Разговор воинов удалялся, а сам Хадиану был немало изумлен. Оказывается, ассирийский сотник знает про него, мальчишку из пригорода Дамаска. Он знает сколько врагов он убил, и даже про то, что он обмочился. А ведь ему так стыдно было, что он всеми силами то срамное пятно закрывал. А оказывается, это и не стыдно вовсе, раз сам Ясмах-Адад тоже таким был. И, получается, не людоеды злобные эти ассирийцы, а просто воины, которые из таких, как он, настоящих бойцов делают. Ну, из тех, кто доживет, конечно. Получается, что и он, Хадиану, вот таким стать может, сильным и умелым. И как взглянет в глаза новобранцу, тот прямо под ноги себе навалит, ну или в штаны, если по ассирийскому обычаю одет будет. И парень, успокоенный такими мыслями, провалился в неглубокий сон, пока десятники и сотники ходили по лагерю, проверяя караулы. Спать им приходилось куда меньше.
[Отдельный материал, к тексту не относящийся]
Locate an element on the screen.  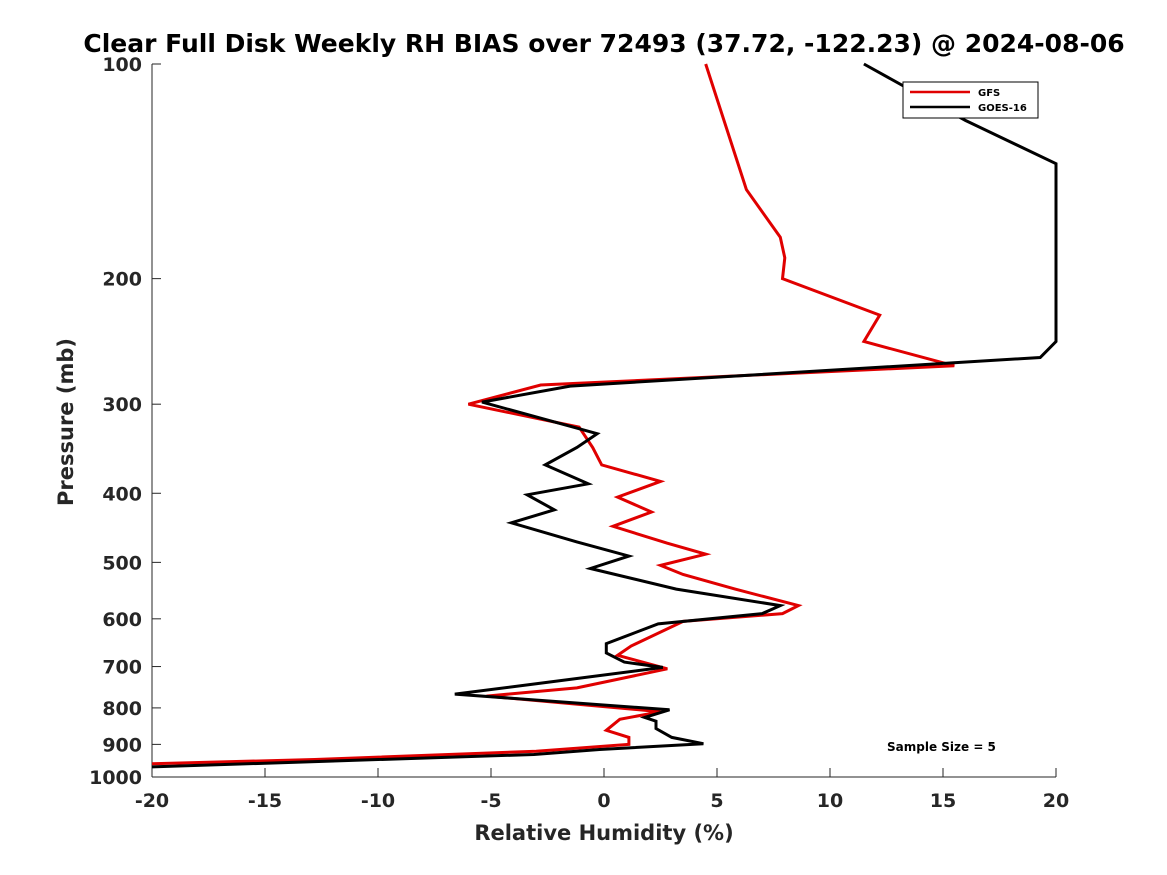
legend-box is located at coordinates (970, 100).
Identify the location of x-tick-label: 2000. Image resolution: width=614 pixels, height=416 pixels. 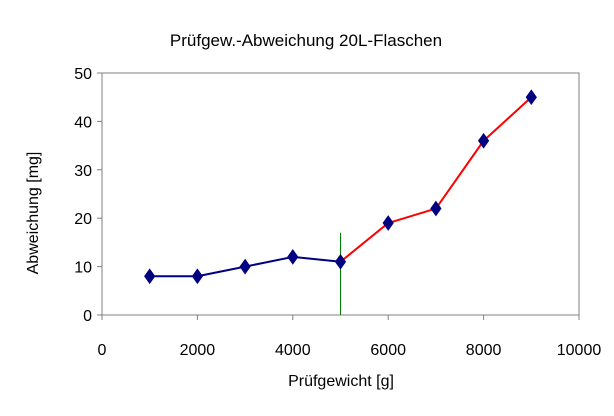
(198, 350).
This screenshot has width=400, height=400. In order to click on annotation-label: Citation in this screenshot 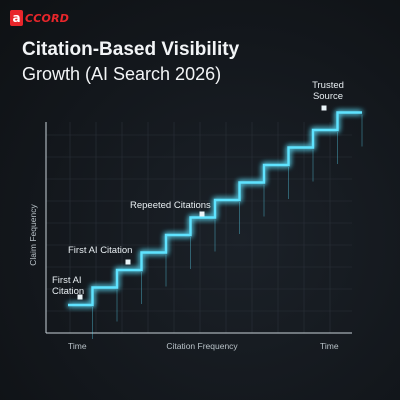, I will do `click(68, 292)`.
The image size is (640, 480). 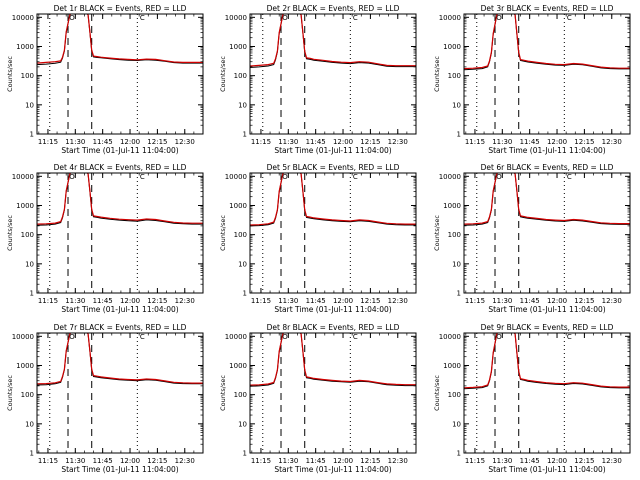 What do you see at coordinates (120, 8) in the screenshot?
I see `chart-title: Det 1r BLACK = Events, RED = LLD` at bounding box center [120, 8].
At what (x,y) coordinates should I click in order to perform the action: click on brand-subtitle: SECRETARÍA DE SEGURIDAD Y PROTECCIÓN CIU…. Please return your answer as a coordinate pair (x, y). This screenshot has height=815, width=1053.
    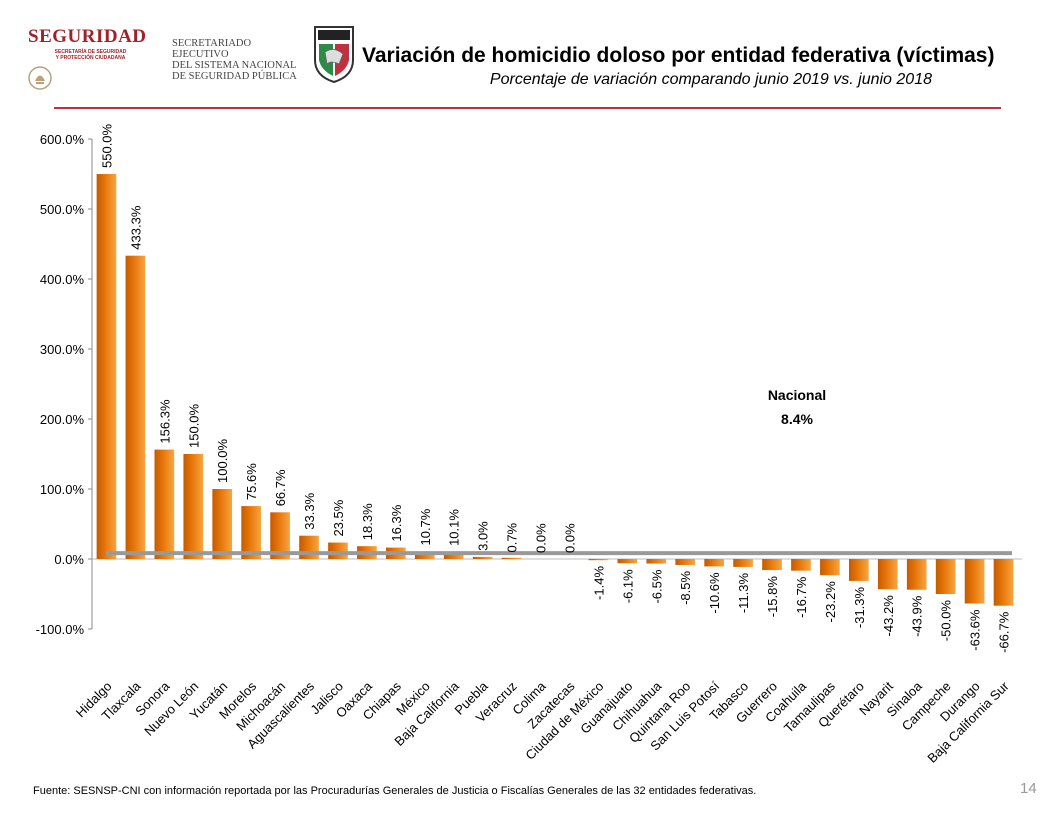
    Looking at the image, I should click on (90, 55).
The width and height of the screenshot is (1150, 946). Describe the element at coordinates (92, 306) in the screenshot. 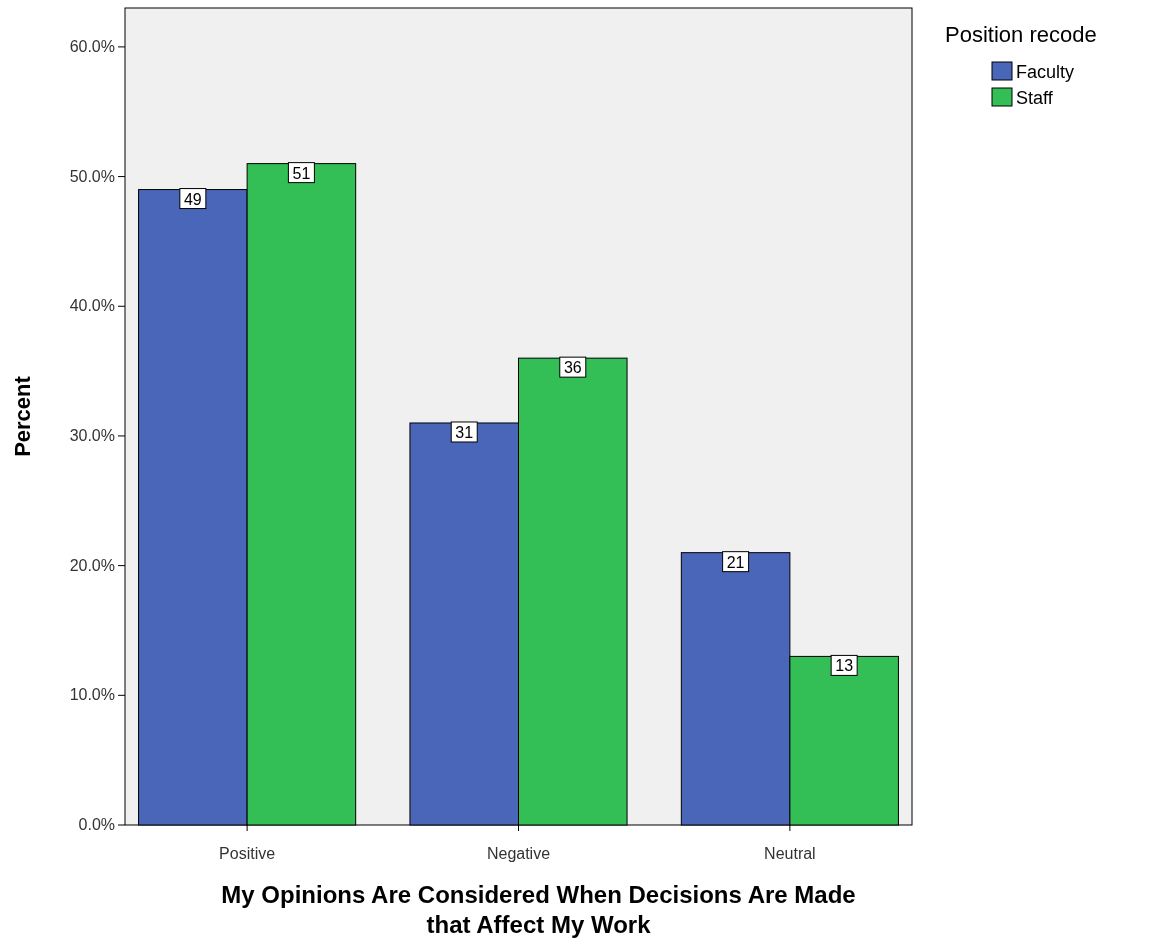

I see `y-tick-label: 40.0%` at that location.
А через неделю, загоняя кол в задницу связанного иудея, Хадиану слушал своего десятника, который стал ему вместо родного отца.
— Вот ты, пацан, сейчас почему блевал? — рассудительно говорил немолодой воин, — потому что непривычный ты к войне. Ты думаешь, мы зачем это делаем? Небось, мамка сказала, что все люди Ашшура людоеды, и детишек маленьких поедают?
Хадиану покраснел, и ничего не сказал, потому что именно так мама ему и говорила.
— Да ты не жмись, так все матери своим соплякам говорят, — махнул рукой десятник. — Потому что боятся. А раз боятся, значит дури меньше в голове бродит. А ну, лежи, спокойно, падаль, — пнул он воющего от невыносимой боли иудея. — Ты, пацан, пойми, ты не этого олуха сейчас на кол сажаешь, ты еще десятку олухов сейчас жизнь спас.